Jocelyn Sweeting celebrates her Indigenous heritage and promotes diversity and inclusiveness at Ravens Brewing Company, the Abbotsford business she started in 2014 with her husband Paul that’s affiliated with, a Digital Technology Supercluster project.

The busy mother and entrepreneur grew up in Toronto and Kitchener/Waterloo. Jocelyn and her younger sister spent their early years in foster homes before being adopted by a couple of Dutch descent. Her biological father is Jamaican, and her biological mother is Ojibwe. Her adopted siblings are from Bangladesh.

“We grew up in a multicultural home with supportive parents who encouraged us to explore our roots,” Jocelyn says. “That’s how I came to better understand and appreciate my Indigenous background.”

Jocelyn moved west to study at Trinity Western University, met Paul and never looked back. When the duo started their business seven years ago, they were a small, family-operated brewery. Today, Jocelyn and Paul employ eight people in their tasting room, brewery and distillery. Last year, they produced 200,000 litres of beer – everything from a citrus pale ale to a dark stout.

This year, Jocelyn expects to increase production to 300,000 litres. Ravens Brewing is growing so fast they’re relocating this summer to the Stó:lō Nation on the east side of Abbotsford. They have also created an Indigenous Corporation and are partnering with Stó:lō Nation members to build a 12,000-square-foot facility, which will include a restaurant serving Indigenous recipes created and served by Indigenous community members.

In addition to 20 varieties of beer, they have branched into distilling gin and vodka. They take pride in creating beverages that are sourced from local and regional ingredients, such as hops, fruits and herbs from Abbotsford and grains from Peace River.

You can find Ravens beer in most liquor stores in B.C. and many outlets in Alberta, Saskatchewan, Manitoba and New Brunswick. Fraser Valley and Lower Mainland residents can also order their products online at

Learn more about the project 


The Bannock Queen: a baking entrepreneur celebrates her Indigenous and Scottish roots


Five years ago, at the age of 62, Donna Lee contemplated retirement following successful careers in accounting and community healthcare. Rather than kick up her feet and retire fully, Donna opted to start a new venture that combines her passion for baking with her Indigenous and Scottish roots.

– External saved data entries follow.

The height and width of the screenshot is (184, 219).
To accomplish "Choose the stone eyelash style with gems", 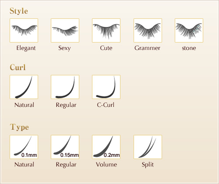I will 189,30.
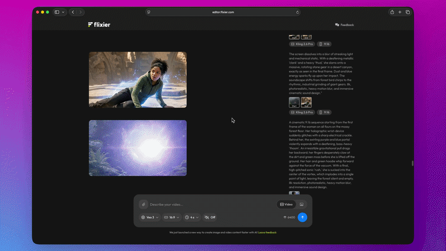Switch to Image generation mode
The image size is (446, 251).
(x=302, y=204)
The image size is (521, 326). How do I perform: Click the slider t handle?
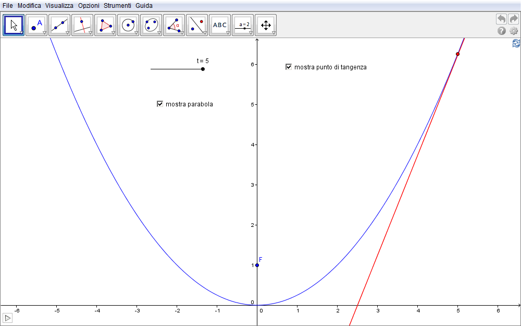203,69
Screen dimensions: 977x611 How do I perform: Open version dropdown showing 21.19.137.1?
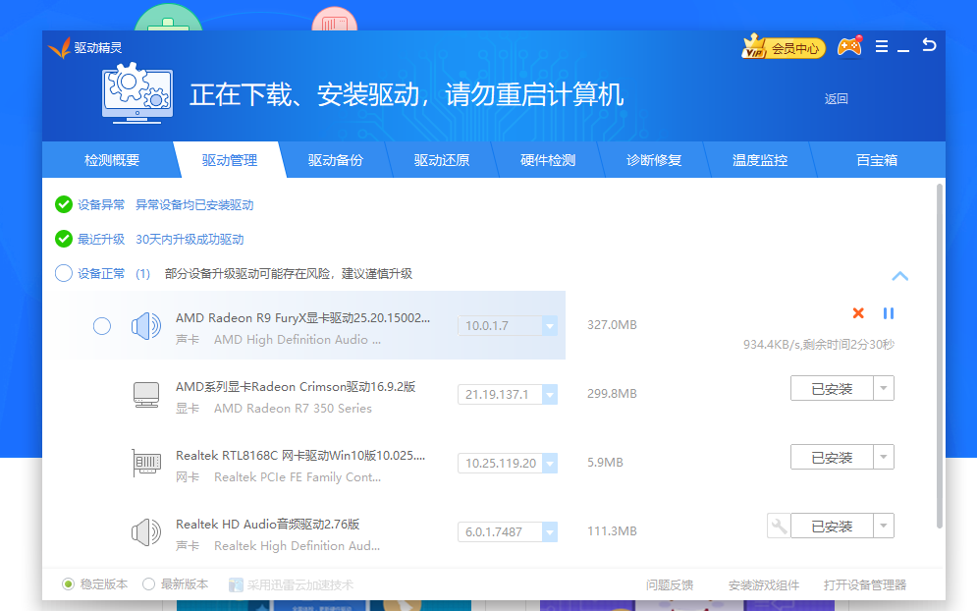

The result is Bannock Queen, a small business affiliated with, a Digital Technology Supercluster project. Donna operates from her home in the Surrey neighbourhood of Cloverdale. Impressively, she singlehandedly bakes about 1,000 pieces of bannock every time she and her husband take part in a festival or market such as the Hastings Park Farmers’ Market in Vancouver.

“I start baking at about 11 p.m. and keep going until about 7 or 8 a.m., when my husband takes the bannock to the market and sells them from our Bannock Queen stall,” Donna says. “It’s important to me that our baked goods are as fresh as possible.”

Donna is proud of her original bannock recipe, which is free of sugar, dairy and yeast. In response to customer requests, the health-conscious baker has also come up with a gluten-free version and most of her creations are vegan. Her other tasty concoctions include bannock flat bread, strawberry jam and blueberry jam puffs.

Around the time she started her business, Donna explored her family history and discovered she had Irish, English and Scottish blood in addition to Indigenous ancestry dating back more than 200 years. Her Métis heritage began when a distant great-grandfather of Irish descent married a distant great-grandmother with Scottish and Cree roots. Together, they raised 15 children in Manitoba and learned to speak Cree and Ojibwe.

Donna and her husband share her family history with customers who want to learn more about the Bannock Queen and the story behind bannock. Scottish explorers and traders brought the bread to Canada in the 1700s, where Indigenous peoples in the west adopted and modified the recipe over the years.

While most of her sales are from markets, Donna is grateful for the online orders she receives regularly through, a farm-to-table initiative based in Abbotsford involving partners such as Wisebox, i-Open Technologies and Novex Delivery Solutions.